A destructor recovers resources owned by an object. Typically, it deletes memory that the object owns, but that is physically outside the object.
The destructor for class River is called ~River.
The destructor is called any time an object is destroyed, for any reason.
Object-oriented programming in C++ can be used to make it impossible to violate the abstraction of an abstract data type.
What feature of C++ makes this possible?
Classes
Programmers rarely deliberately sabotage their own work. Since programmers are not supposed to violate abstractions, why is it so important that a compiler prevent them from doing so? Can't programmers police themselves?
Programmers are not perfect, and often make mistakes. Also, not all programmers in a team have equal abilities. Classes give someone confidence that everyone on a team has necessarily avoided certain kinds of mistakes. It means you can modify a module and know, for certain, that your modifications do not affect other modules, including modules that were written by other people, and that you have never seen.
(This is similar to a problem for quiz 3. This one has you write a class, using object-oriented programming.) A rational number can be represented by a pair of integers, the numerator and the denominator. For example, the rational number with numerator 1 and denominator 3 stands for 1/3. The advantage is that some numbers that can only be represented approximately using type double can be represented exactly as ratios of integers.
An abstract data type Rational is intended to represent rational numbers. So a member of type Rational is thought of as having a numerator and a denominator. Among the operations are a constructor that takes two integers (a numerator and a denominator) and initializes a rational number; an operation flip so that x.flip() makes x into its reciprocal; an operation multiplyBy so that x.multiplyBy(y) makes x into the product of x's current value and y, where y is a rational number; an operation getNumerator that returns the numerator, and an operation getDenominator that returns the denominator. (So x.getNumerator() is the numerator of x.)
Rational numbers are always stored in a form where the numerator and denominator have no common factors. Instead of 3/6, you store 1/2. You cannot assume that somebody who uses this data type knows this convention. There is nothing wrong with creating a rational number with numerator 3 and denominator 6. But it you then ask for the numerator, it will be 1, not 3. This can be achieved by dividing the numerator and denominator by their greatest common divisor. Assume the function gcd(m,n) is available to you. You do not need to write it.
Write Rational in C++ as a class, including the constructor and methods flip, multiplyBy, getNumerator and getDenominator. Also provide a private method called reduce that reduces a rational number by dividing the numerator and denominator by their greatest common divisor.
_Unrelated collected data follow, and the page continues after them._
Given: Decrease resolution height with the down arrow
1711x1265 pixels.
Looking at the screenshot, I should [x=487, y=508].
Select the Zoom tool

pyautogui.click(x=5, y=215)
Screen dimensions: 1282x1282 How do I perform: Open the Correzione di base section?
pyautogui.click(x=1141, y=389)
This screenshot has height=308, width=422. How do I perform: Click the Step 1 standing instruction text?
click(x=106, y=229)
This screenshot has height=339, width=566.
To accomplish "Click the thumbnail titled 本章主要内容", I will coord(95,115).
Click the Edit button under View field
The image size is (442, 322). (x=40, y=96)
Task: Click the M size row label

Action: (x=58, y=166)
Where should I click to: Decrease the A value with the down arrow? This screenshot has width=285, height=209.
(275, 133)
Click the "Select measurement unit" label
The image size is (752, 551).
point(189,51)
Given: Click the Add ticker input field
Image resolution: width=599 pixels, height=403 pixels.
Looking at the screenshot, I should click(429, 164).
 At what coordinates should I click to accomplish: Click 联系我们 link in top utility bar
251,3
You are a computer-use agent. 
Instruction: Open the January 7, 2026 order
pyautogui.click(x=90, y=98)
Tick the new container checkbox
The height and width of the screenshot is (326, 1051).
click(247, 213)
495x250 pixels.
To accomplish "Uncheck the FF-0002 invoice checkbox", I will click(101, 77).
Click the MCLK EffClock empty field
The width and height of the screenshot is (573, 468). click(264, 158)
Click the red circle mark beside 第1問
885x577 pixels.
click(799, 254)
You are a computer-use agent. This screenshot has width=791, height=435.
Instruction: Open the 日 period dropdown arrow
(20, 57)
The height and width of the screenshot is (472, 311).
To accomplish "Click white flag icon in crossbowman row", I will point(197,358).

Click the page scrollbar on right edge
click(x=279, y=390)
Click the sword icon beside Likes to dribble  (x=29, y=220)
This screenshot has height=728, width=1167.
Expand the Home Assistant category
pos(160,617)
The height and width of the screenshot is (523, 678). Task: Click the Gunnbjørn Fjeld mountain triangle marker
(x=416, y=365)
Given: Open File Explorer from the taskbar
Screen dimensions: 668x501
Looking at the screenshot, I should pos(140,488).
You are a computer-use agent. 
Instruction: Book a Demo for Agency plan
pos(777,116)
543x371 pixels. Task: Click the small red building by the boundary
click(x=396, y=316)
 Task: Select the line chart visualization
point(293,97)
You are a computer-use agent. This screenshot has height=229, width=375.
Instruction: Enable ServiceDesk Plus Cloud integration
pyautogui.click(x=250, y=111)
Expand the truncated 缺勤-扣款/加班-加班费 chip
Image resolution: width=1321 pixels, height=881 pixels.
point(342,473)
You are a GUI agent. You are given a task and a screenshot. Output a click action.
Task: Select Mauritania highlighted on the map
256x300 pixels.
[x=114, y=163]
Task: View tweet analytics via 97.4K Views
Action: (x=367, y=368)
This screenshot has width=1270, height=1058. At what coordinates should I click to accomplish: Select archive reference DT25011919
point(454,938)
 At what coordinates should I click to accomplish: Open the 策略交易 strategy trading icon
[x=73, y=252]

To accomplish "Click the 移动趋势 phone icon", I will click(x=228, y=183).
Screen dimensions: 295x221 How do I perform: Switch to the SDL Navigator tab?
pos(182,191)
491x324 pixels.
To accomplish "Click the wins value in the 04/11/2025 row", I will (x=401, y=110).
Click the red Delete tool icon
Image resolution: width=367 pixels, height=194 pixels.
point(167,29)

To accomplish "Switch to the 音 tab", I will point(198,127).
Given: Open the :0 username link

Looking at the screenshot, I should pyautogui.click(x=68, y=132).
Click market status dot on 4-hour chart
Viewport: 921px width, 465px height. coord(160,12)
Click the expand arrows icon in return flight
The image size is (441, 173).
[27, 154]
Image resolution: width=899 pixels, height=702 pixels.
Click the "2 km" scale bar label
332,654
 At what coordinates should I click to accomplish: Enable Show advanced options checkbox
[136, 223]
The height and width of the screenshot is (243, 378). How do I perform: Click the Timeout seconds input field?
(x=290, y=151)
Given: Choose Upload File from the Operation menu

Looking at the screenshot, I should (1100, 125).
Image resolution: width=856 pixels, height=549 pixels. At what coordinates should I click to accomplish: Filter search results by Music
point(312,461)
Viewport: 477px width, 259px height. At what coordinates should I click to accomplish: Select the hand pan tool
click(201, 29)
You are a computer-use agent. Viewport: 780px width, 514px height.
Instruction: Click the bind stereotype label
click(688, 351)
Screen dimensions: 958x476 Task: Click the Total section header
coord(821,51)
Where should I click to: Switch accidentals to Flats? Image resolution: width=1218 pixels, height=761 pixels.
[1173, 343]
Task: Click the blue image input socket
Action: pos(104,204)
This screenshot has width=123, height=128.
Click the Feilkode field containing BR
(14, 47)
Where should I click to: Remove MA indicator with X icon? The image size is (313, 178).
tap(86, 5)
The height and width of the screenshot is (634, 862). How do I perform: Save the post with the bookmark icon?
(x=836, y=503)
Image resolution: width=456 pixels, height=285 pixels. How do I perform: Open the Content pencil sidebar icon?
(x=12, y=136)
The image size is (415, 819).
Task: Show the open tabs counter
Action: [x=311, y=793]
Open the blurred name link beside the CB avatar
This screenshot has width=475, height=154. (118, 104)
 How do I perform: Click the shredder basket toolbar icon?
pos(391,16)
You will want to use reduce in some other functions. All of your functions must be part of the class.
class Rational
{
public:
Rational(int num, int denom);
void flip();
void multiplyBy(const Rational& r);
int getNumerator();
int getDenominator();
private:
int numerator, denominator;
void reduce();
};
Rational::Rational(int num, int denom)
{
numerator = num;
denominator = denom;
reduce();
}
void Rational::flip()
{
int temp = numerator;
numerator = denominator;
denominator = temp;
}
void Rational::multiplyBy(const Rational& r)
{
numerator = numerator * r.numerator;
denonminator = denominator * r.denominator;
}
int Rational::getNumerator()
{
return numerator;
}
int Rational::getDenominator()
{
return denominator;
}
void Rational::reduce()
{
int g = gcd(numerator, denominator);
numerator = numerator / g;
denominator = denominator / g;
}
Write a main program that creates rational numbers 1/3 and 3/7, calculates the product of those two numbers, and prints the product in the form numerator/denominator. (So it will print "1/7".)
int main()
{
Rational x(1,3);
Rational y(3/7);
x.multiplyBy(y);
printf("%i/%i\n", x.getNumerator(), x.getDenominator());
return 0;
}